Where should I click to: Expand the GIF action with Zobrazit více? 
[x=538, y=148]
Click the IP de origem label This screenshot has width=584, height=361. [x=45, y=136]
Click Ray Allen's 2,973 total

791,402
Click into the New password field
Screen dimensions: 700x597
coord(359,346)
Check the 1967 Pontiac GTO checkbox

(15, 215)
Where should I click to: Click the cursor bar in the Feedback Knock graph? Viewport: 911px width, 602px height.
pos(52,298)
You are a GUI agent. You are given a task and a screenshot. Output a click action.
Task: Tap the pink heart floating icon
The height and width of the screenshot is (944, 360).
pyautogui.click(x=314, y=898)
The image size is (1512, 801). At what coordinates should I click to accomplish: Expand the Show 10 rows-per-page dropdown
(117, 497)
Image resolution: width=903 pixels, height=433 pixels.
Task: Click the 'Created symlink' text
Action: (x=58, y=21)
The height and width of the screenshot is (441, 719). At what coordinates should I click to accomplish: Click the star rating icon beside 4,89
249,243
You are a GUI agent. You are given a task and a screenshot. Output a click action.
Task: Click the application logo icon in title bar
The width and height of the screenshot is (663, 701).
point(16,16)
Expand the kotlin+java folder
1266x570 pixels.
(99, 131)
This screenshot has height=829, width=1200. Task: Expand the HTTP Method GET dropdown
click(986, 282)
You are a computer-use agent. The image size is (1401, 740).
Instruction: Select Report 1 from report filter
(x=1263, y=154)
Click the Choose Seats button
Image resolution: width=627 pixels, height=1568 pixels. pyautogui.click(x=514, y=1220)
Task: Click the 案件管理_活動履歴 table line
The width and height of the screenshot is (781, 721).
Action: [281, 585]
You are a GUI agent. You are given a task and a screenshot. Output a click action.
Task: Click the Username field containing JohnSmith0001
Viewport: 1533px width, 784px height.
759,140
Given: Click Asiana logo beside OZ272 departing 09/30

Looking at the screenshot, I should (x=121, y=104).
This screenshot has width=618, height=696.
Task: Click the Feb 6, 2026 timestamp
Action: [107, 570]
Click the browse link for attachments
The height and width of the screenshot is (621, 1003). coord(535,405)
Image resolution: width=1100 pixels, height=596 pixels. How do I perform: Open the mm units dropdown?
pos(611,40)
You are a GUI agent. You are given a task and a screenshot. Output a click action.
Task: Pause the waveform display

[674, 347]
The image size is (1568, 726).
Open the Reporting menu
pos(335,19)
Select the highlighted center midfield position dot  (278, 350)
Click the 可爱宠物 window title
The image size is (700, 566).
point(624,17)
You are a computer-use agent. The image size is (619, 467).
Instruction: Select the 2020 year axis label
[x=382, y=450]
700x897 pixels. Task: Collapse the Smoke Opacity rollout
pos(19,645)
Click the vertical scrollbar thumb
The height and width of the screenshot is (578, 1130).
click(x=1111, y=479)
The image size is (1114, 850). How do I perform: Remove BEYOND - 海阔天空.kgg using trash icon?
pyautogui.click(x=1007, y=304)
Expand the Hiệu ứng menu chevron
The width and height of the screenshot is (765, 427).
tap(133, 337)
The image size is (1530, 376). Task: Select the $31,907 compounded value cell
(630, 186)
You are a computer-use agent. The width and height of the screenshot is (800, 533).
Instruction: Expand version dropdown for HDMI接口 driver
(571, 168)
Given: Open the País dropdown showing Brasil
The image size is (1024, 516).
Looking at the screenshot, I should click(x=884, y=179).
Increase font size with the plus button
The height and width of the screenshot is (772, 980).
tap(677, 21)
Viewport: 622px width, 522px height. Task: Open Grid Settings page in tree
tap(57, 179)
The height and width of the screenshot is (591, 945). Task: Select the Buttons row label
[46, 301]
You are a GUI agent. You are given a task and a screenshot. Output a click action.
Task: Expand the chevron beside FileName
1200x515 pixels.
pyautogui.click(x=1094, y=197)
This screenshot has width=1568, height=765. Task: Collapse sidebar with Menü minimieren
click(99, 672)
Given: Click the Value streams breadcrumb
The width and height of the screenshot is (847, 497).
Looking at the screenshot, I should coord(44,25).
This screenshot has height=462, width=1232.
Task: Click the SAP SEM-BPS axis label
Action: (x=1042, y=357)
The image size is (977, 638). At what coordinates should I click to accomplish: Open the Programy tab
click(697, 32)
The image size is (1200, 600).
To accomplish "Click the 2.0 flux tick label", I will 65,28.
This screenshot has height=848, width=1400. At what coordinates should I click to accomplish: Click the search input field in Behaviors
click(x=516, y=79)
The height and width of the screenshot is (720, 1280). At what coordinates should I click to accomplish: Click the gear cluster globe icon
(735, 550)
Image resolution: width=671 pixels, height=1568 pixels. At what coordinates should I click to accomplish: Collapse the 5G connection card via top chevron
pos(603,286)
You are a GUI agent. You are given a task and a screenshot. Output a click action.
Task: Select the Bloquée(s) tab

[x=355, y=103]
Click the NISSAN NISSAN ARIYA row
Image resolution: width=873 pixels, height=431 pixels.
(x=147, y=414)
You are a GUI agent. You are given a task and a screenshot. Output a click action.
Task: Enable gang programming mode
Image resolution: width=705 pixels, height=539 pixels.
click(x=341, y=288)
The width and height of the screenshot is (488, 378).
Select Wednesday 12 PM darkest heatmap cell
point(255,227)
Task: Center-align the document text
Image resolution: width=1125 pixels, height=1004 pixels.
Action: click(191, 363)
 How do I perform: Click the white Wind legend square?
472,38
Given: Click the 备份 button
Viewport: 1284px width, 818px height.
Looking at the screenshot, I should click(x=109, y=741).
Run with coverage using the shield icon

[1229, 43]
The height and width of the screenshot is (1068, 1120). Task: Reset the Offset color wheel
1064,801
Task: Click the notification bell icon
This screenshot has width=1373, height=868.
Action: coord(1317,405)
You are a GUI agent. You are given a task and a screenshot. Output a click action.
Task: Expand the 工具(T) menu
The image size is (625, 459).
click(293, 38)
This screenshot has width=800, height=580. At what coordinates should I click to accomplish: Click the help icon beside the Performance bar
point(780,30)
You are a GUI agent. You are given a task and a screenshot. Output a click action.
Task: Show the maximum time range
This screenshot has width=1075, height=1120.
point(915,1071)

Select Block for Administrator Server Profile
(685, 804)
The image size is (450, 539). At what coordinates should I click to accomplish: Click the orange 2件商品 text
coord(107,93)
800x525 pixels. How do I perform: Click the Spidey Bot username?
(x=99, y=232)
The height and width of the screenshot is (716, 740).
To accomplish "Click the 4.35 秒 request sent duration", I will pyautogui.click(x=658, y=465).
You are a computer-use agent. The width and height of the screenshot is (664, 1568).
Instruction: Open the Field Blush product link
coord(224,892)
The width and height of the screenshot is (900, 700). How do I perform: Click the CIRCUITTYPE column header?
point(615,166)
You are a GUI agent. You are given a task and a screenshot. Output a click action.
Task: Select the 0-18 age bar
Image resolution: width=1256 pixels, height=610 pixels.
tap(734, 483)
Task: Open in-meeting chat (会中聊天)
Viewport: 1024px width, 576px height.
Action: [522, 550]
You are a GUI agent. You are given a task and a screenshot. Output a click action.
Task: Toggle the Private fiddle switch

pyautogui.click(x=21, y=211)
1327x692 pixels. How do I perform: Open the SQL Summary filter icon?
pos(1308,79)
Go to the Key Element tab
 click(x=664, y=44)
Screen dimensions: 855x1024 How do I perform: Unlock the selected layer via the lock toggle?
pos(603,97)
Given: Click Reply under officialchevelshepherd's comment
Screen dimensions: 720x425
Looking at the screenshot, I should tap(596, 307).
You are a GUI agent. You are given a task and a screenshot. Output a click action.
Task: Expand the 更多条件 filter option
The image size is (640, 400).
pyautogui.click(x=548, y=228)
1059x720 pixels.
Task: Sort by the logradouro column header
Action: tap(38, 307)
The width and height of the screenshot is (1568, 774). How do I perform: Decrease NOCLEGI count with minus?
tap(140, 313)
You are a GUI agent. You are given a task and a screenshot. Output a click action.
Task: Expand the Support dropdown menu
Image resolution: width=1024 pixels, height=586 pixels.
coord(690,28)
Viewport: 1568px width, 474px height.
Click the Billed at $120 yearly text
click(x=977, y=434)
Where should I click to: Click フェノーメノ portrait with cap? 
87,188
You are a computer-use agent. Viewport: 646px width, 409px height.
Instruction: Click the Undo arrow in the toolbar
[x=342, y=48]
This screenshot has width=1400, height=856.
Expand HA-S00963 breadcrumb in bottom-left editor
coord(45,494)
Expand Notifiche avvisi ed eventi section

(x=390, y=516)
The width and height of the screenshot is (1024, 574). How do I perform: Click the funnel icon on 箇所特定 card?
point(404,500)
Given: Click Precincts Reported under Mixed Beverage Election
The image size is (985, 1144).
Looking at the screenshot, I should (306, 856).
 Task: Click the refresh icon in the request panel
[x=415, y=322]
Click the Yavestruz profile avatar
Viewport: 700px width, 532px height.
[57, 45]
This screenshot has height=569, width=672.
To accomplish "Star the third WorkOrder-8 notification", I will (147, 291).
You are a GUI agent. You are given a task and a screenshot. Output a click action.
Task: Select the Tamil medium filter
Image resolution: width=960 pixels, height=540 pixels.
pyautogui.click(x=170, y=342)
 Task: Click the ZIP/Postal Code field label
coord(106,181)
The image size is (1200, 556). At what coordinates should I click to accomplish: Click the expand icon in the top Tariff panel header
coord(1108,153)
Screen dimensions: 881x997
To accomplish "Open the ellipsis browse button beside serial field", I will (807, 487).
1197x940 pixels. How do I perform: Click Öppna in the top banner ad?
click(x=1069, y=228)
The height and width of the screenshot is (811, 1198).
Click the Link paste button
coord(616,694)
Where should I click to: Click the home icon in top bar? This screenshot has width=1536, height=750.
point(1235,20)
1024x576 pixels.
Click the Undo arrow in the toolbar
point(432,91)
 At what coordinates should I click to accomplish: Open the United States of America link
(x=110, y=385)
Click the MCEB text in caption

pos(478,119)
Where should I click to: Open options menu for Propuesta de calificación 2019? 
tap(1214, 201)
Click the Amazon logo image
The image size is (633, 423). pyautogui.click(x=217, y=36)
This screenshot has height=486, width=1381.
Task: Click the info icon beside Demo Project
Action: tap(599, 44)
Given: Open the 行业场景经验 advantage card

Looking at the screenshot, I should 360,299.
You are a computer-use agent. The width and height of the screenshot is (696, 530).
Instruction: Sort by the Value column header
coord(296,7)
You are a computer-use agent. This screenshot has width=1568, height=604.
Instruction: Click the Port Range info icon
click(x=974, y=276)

**WHAT TO WORK ON:** Using the entries above, give back exactly the line containing "This screenshot has width=1075, height=1120.", the line containing "The height and width of the screenshot is (716, 740).", and every line between them, and nothing else.

**FINISHED EXERCISE:**
This screenshot has width=1075, height=1120.
point(915,1071)

Select Block for Administrator Server Profile
(685, 804)
The image size is (450, 539). At what coordinates should I click to accomplish: Click the orange 2件商品 text
coord(107,93)
800x525 pixels. How do I perform: Click the Spidey Bot username?
(x=99, y=232)
The height and width of the screenshot is (716, 740).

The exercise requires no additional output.